I can believe that such a data structure would be harder to use, since if you bubble the unsafety upwards in your API then you'll force your users to use the `unsafe` keyword. But I'm afraid I don't see how this implies that data structures would be limited or harder to implement: raw pointers exist in Rust, and they're exactly as powerful and unrestricted as they are in C++. The only way it would be harder would be if you were trying to use references to ensure safety guarantees about your program above and beyond what C++ is capable of guaranteeing (i.e. doing more than what C++ does).
> See this example, the problem is trivial to solve in most
> languages
I disagree. That proposed code (again using references which provide guarantees that no other language provides) is failing because Rust statically prevents data races, which is not only non-trivial to solve in most languages, but actually impossible to solve in general in most languages. The way around this is to, again, regress to what other languages do and use raw pointers directly.
About raw pointers — no you can’t do same as in C++. There’s no malloc/free, and placement new is still unstable. Also they feel foreign to the language, and sometimes I can’t even get them from the standard collections (like when I need 2 mutable pointers to different elements).
About the safety, it’s important to understand there’s a price. In some cases, it causes simple things hard to implement, or cost performance.

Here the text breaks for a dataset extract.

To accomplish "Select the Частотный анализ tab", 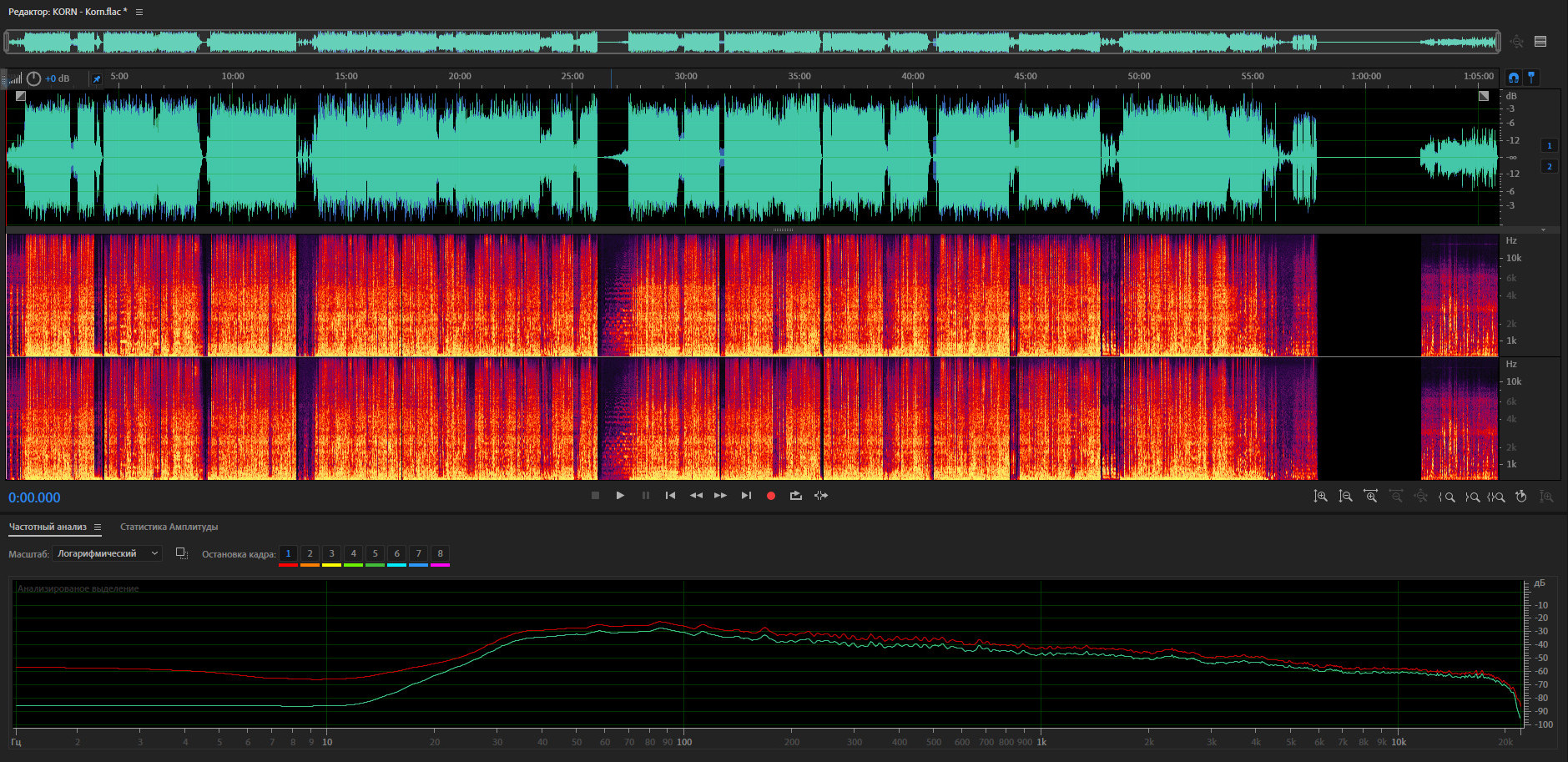I will [48, 527].
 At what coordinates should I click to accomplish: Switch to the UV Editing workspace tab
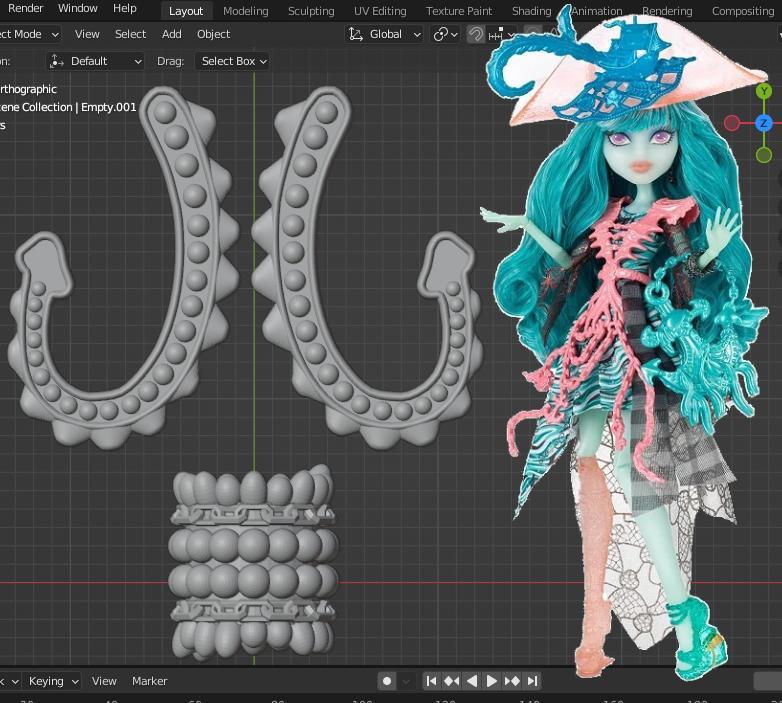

For example, there’re algorithms out there that modify items of the same collection at the same time, both single threaded like sorting, and parallel.
Can such algorithm cause a data race? Yes.
Is it good the compiler tells me about that? Sure.
Is it good the compiler prevents me from doing that at all, and forces me to code some workarounds, that will cost me time to implement, will be ugly, and/or will sacrifice runtime performance? Not sure, I like having a choice.
That's a fair criticism, the onus is on us to get these features finalized and polished. :) Placement new is certainly going to be a high priority once MIR and specialization are wrapped up.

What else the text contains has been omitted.